Study text ::
In 2022, U.S. electricity use was about 4,085 Terawatt-hours (TWhs). By 2035, that use is projected to reach 4,494 TWhs, and by 2050, 5,178 TWhs.  As efforts to reduce carbon emissions increase, the use of solar energy in the U.S. is expected to grow from 3 percent of the electricity supply today to 40 percent by 2035, and 45 percent by 2050. Combined with the expanded use of renewable energy and battery energy storage systems, this significant increase in power demand will require the use of advanced AI-enhanced software and other technologies to manage energy plants effectively, and ensure optimal performance.

According to the International Energy Agency, “Power systems are becoming vastly more complex as demand for electricity grows and decarbonization efforts ramp up. […] One of the most common uses for AI by the energy sector has been to improve predictions of supply and demand. Developing a greater understanding of both when renewable power is available and when it’s needed is crucial for next-generation power systems […] That’s where machine learning can play a role. It can help match variable supply with rising and falling demand – maximizing the financial value of renewable energy and allowing it to be integrated more easily into the grid.”³

In the PV industry sector, AI tools and related technologies provide a faster and more efficient method of processing large amounts of data from PV projects. Insights from these analyses can improve asset management and produce powerful strategic insights for PV plant decisions to maximize return on investment (ROI). Some AI-based processes include automated inspections, performance analytics, energy forecasting, and demand response. 

Infrared drones and smart PV inspection tools 

Operating a PV plant requires proper maintenance of the onsite equipment to maximize power output. With thousands of modules and hundreds of inverters on a single site, this task is extremely challenging. Until recently, a licensed professional had to walk the site to take photos and infrared scans of sample modules. The expert would then provide general recommendations on how to fix or replace any damaged modules, and sometimes advise resetting power output expectations. 

As these processes were time-intensive (since the modules had to be shipped to a third-party laboratory for testing to confirm any observed findings), it would take weeks before systemic issues were identified and resolved. This delay could impair project financing, any Power Purchase Agreements (PPAs), and construction timelines. Recent advancements in Infrared (IR) drones and AI-enhanced software have sped up these processes. Instead of manually collecting sample modules, fleets of IR drones can now scan entire PV sites, making inspections more efficient.

Required tasks ::
1. In the solar power text, what share of the U.S. electricity supply is solar energy expected to provide by 2035?
2. Please carry on the solar power text, starting right after its final sentence.
The rows after the solar power text play no part in any of this.

Given data ::
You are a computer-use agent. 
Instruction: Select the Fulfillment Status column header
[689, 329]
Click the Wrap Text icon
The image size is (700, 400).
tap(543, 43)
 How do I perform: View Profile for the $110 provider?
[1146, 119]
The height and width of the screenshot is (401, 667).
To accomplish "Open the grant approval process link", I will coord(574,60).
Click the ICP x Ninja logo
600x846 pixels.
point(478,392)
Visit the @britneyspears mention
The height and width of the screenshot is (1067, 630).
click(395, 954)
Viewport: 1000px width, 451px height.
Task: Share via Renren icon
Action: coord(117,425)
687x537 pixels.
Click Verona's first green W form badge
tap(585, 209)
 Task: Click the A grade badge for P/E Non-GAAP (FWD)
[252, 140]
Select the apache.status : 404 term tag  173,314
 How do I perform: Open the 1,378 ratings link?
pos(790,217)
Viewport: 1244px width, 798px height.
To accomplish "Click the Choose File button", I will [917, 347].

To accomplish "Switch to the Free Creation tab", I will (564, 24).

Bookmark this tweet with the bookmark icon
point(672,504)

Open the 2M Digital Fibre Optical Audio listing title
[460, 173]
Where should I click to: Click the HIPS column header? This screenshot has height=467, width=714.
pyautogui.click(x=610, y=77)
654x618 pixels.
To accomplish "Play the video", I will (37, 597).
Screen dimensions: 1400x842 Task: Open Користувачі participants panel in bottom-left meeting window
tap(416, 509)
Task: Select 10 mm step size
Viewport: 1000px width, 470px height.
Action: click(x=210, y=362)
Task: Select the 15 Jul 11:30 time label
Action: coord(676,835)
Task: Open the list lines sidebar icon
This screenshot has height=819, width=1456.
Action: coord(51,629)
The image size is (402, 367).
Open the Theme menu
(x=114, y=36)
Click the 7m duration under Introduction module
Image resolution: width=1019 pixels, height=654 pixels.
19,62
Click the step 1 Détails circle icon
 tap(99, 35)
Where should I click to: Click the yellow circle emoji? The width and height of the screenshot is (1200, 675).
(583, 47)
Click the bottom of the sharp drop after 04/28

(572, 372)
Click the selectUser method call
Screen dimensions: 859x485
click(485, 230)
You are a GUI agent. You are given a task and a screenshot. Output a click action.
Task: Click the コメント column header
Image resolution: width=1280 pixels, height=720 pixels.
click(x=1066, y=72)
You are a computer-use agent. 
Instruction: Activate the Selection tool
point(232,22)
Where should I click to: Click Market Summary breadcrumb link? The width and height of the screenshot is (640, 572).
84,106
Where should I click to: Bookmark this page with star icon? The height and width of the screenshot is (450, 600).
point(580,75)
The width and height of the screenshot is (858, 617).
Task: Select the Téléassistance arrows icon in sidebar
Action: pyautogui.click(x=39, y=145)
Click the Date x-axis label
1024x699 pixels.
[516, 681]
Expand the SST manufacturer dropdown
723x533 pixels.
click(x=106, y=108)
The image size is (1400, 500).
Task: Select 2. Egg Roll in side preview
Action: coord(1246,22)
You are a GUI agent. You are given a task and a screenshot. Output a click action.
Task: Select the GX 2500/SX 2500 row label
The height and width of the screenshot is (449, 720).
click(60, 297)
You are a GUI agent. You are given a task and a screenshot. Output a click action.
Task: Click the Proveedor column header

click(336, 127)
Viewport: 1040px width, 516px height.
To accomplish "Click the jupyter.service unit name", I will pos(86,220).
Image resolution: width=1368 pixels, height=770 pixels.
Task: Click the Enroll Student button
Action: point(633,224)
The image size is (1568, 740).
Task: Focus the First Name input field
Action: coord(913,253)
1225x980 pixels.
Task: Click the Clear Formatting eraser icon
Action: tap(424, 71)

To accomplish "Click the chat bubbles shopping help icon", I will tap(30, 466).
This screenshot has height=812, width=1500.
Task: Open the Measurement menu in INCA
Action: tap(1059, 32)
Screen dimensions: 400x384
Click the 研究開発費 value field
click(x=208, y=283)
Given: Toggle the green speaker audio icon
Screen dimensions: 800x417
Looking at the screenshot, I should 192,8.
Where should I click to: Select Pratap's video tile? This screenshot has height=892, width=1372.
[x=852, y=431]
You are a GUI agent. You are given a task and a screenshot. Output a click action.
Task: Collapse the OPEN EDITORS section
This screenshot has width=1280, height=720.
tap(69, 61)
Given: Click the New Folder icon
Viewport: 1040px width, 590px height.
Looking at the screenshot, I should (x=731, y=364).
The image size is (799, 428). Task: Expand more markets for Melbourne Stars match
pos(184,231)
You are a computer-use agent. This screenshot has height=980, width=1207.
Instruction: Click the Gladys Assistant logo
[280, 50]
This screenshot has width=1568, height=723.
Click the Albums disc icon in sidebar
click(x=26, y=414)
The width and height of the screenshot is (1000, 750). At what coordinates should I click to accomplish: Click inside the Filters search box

Solved tasks ::
1. 40 percent

2.
Drone flying over solar farm and infrared inspection shots taken by on-board camera, and electroluminescence tests imaging

AI-modeled software, such as “smart” PV inspection tools, then can quickly analyze the raw data. In just minutes, these tools can process thousands of images collected from IR flyovers, identifying various performance-affecting assets, classifying their importance, and geo-locating the faulty modules within the plant. These tools ensure that the results are delivered to project owners within a couple of days, enabling for faster response times. Time and money can also be saved by using mobile laboratories at the plant to conduct onsite testing of faulty PV modules.  

“Smart” SCADA and Machine Learning tools

Asset performance analysis is another area where AI-enhanced software is helping to obtain more information from supervisory and control data acquisition (SCADA) systems. In the past, SCADA systems only produced monthly reports that offered a high-level overview of system health, but were unable to detect potential production loss due to downtime events or other issues. Today's AI-enhanced “smart” SCADA systems offer more accurate and relevant information along with detailed recommendations. These recommendations can include advice on the best times to wash certain module strings, and information on specific inverter issues, as well as the expected timeframe for critical failures.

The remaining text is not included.